The case concerned Aviva’s liability to indemnify JFP in respect of a fire which had occurred at an industrial estate owned by JFP. Aviva successfully contested this liability not on the basis of any defect in the subject claim, but on the following three separate grounds:

  1. JFP had made an earlier intentionally exaggerated claim for drainage works against Aviva and then falsely and fraudulently submitted an invoice as paid, when in fact it had not been. It was argued that, in reality, a substantially lesser sum had been paid to the contractor who had carried out the works.
  2. JFP had failed to disclose to Aviva at inception that the principal shareholder and director of JFP ('D') had made a fraudulent claim against a prior insurer.
  3. JFP had failed to disclose at inception that a number of misrepresentations and non-disclosures had been made by D to other insurers in earlier years. In particular, D had failed to mention a criminal conviction which although now spent, had not been at the time of presenting to the other insurers.

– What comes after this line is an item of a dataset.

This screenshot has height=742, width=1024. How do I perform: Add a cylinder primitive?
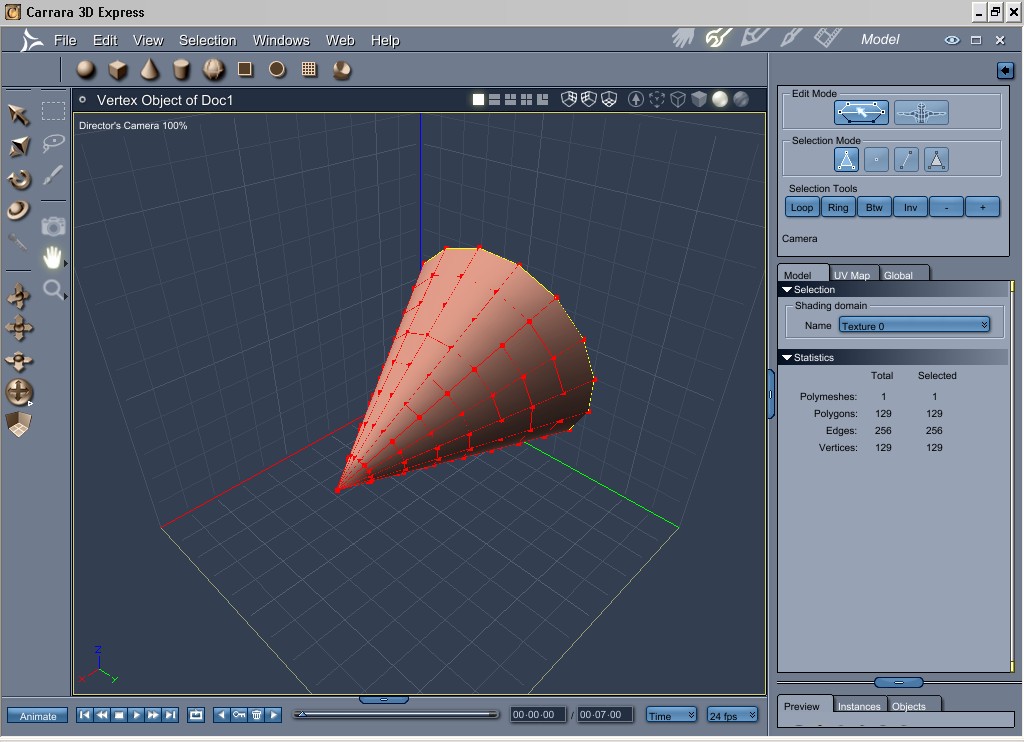(x=181, y=70)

Mr Justice Waksman QC ruled in favour of Aviva on all three grounds. In respect of the first ground, he found that JFP had acted dishonestly in making a fraudulent and intentionally exaggerated prior claim against Aviva. The fact that JFP could have made a legitimate claim for a lesser value in a non-fraudulent manner was held not to be material to the operation of the clause. Aviva was thus absolved from indemnifying JFP on the subject claim and was, furthermore, entitled to avoid the policy from inception, thus recouping the monies paid out on prior claims.

In respect of the second ground, Waksman J held that D had indeed made a false claim and that Aviva was also entitled to avoid the policy on the grounds that this false claim had not been disclosed to it.

Lastly, in respect of the third ground, he concluded that while some of the individual false statements may not have been material to the particular insurer at the time, the collection of facts not disclosed to Aviva would certainly have been material to a prudent underwriter, in particular in so much as they pointed to moral hazard. Furthermore, it was held that the non-disclosure of the criminal conviction to an earlier underwriter remained a material fact for the present insurers even though the conviction itself was now spent and did not of itself have to be disclosed to the present insurers under the Rehabilitation of Offenders Act 1974.